Ce projet permettra d’assurer un climat de sécurité auprès de la population et de lutter contre tous les faits de délinquance que pourraient subir les administrés dans leur vie courante, sur leurs biens, sur la voie publique et les lieux ouverts au public.

Ce système de sécurité, fonctionnant par fibre optique, est règlementé par la  loi du 21 janvier 1995, qui s’attache à concilier les libertés individuelles et la sécurité collective.
Suite à la lettre de Monsieur le Maire, du mois de mars, retour sur la mise en place et la réglementation du dispositif.

Pourquoi choisir d’installer un système de vidéo protection ?

Monsieur le maire a souhaité l’installation de ce dispositif pour « la sécurité des personnes et de leurs biens, et plus particulièrement pour la prévenir des délits qui pourraient être conduits ». La vidéo protection est également un outil précieux pour la Police et la Justice dans le cas d’enquêtes de flagrants délits, d’enquêtes préliminaires ou d’informations judiciaires.

Comment est réglementée l’installation de ce système de vidéo surveillance ?
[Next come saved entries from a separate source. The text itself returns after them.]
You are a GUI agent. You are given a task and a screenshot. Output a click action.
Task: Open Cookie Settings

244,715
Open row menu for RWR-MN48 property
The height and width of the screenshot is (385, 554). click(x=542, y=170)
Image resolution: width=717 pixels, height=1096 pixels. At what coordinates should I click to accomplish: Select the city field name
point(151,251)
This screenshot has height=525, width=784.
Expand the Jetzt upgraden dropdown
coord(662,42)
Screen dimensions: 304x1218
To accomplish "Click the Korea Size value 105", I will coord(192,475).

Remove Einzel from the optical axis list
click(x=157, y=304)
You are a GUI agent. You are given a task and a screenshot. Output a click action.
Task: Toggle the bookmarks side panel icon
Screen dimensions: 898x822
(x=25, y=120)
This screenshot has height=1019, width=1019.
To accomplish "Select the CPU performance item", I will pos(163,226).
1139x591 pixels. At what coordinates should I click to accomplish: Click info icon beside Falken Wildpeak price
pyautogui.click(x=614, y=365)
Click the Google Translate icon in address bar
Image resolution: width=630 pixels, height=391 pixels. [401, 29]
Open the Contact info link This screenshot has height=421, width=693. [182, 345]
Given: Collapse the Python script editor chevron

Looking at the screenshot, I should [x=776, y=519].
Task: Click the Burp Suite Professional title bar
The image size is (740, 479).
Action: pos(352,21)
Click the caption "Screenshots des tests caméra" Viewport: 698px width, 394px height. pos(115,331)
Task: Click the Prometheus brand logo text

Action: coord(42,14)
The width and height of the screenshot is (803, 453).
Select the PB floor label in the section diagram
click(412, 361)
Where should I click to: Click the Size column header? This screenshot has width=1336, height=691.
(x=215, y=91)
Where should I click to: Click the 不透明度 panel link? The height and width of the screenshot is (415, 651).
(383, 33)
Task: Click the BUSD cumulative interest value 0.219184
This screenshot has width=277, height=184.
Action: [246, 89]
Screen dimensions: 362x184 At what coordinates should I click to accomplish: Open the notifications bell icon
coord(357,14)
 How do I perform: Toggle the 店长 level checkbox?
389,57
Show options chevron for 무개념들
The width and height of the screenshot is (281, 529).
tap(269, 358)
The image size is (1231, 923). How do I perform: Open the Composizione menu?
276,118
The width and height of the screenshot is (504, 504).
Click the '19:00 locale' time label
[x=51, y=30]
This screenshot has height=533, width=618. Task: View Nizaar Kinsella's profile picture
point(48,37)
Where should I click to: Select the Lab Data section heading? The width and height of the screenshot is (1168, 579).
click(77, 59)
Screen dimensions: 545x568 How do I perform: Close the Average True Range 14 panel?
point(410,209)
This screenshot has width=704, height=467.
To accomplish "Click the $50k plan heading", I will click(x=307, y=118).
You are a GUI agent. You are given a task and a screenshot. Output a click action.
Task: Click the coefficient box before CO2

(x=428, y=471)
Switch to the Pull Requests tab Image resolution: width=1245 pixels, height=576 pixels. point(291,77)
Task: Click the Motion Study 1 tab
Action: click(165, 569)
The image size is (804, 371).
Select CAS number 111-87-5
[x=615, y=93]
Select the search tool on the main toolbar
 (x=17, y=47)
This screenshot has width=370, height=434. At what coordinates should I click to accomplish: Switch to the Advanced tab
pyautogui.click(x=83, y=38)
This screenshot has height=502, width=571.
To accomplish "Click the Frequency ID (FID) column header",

La vidéo protection ne s’applique qu’à la voie publique et aux lieux ouverts au public, dans le respect de la vie privée des citoyens. Chaque implantation de caméra est soumise à une autorisation préfectorale après avis d’une commission départementale. De plus, des panneaux visibles informeront les administrés de l’existence de ce système.

Qui visionnent ces images ?

Les images ne peuvent être visionnées qu’à partir d’un poste central, et par une personne publique ayant une habilitation judiciaire, car la surveillance de la voie publique relève exclusivement des missions de police administrative. Celle-ci relève de la compétence des maires et des préfets. L’exploitation et le visionnage des images ne sauraient donc être le fait de personnes privées, mais de personnes désignées par Monsieur le Maire après validation judiciaire et l’avis du Préfet.

Que deviennent ces images ?

Les images ne seront pas archivées, les enregistrements seront détruits dans un délai maximum d’un mois, hormis le cas d’une enquête. Par ailleurs, le texte prévoit un droit d’accès aux images en faveur de toute personne qui souhaite prendre connaissance des enregistrements la concernant ou vérifier leurs destructions.